▸ **EXCERPT PROVIDED**:

******************************

Why is Lyme a difficult disease to identify and treat?
Lyme is one of those puzzling chronic diseases: while people that are treated by antibiotics shortly after they’re bitten by the tic get cured, about 10 to 20 percent don’t. So, the question is, Why not?
There two schools of thought about that. The more standard among physicians is that the lingering effects—which could last years without resolution—are effects of the immune system having a perpetual response long after the pathogen is gone. These are aches, pain, fatigue—people are really miserable.
The second school of thought is that the pathogen is still there in a dormant form. And that’s where we come in. We are experts in dormant bacteria that are tolerant to antibiotics. We call them persister cells.
What do you hope to accomplish with the new grant?
I think we can contribute two important things apart from asking whether Lyme, like other pathogens, forms persister cells and whether that would explain its chronicity.

******************************

▸ **THE DATA**:
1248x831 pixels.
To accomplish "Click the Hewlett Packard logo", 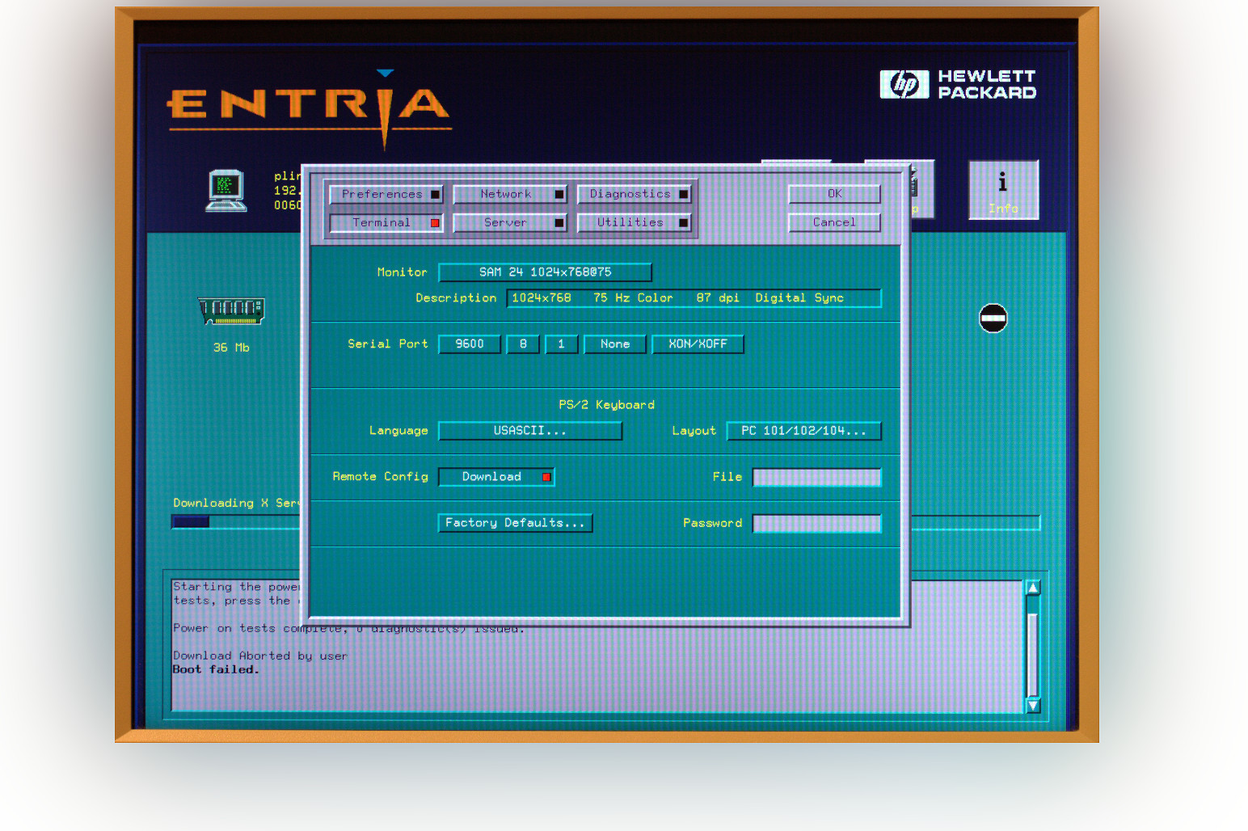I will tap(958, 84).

******************************

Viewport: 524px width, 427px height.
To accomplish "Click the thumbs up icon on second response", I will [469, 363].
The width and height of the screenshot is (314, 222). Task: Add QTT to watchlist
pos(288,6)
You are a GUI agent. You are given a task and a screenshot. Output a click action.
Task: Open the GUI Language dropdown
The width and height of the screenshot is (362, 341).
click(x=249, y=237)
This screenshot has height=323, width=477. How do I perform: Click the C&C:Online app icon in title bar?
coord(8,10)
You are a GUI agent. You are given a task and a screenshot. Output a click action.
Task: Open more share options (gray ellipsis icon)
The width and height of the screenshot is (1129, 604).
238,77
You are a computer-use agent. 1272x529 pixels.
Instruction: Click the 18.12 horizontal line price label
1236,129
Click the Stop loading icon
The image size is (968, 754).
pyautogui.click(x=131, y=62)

******************************

▸ **TASK 1**:
List the lingering effects of Lyme disease that the Lyme disease interview names.
▸ **TASK 2**:
In the Lyme disease interview, what name is given to dormant bacteria that are tolerant to antibiotics?
▸ **TASK 3**:
Please pick up the Lyme disease interview after its last sentence and continue it.

▸ **EXERCISE RESPONSE 1**:
Aches, pain, fatigue

▸ **EXERCISE RESPONSE 2**:
Persister cells

▸ **EXERCISE RESPONSE 3**:
First, the treatment regimens for people with chronic Lyme are inadequate because nobody has done the proper clinical microbiology work. We need to find the best possible antibiotic or antibiotic combination for killing the pathogen. It has not yet been done because it’s difficult, it’s time-consuming, and it’s fastidious. On top of that, most clinicians don’t believe that chronic Lyme is caused by the pathogen in the first place, so why bother? But we have extensive experience with existing antibiotics, and we know which ones, in principle, will diminish the persister cell population from our work with other pathogens. So, right away we can give some recommendations to those physicians who will prescribe antibiotics for chronic Lyme. Within half a year, we should have a better regimen.
Second, we will check the experimental compounds we’re working with in the lab on other pathogens, for their effectiveness against Lyme. We’ve published a number of papers linking persisters to clinical manifestations of the disease, so that’s been widely accepted, but with Lyme you don’t even know whether symptoms are caused by an irreversibly wrecked immune system or if it’s the pathogen in its dormant form.
The first compounds we’re going to test against Lyme are pro-drugs, which we’ve already found to be fairly effective against persisters of e. coli and a number of other bacteria.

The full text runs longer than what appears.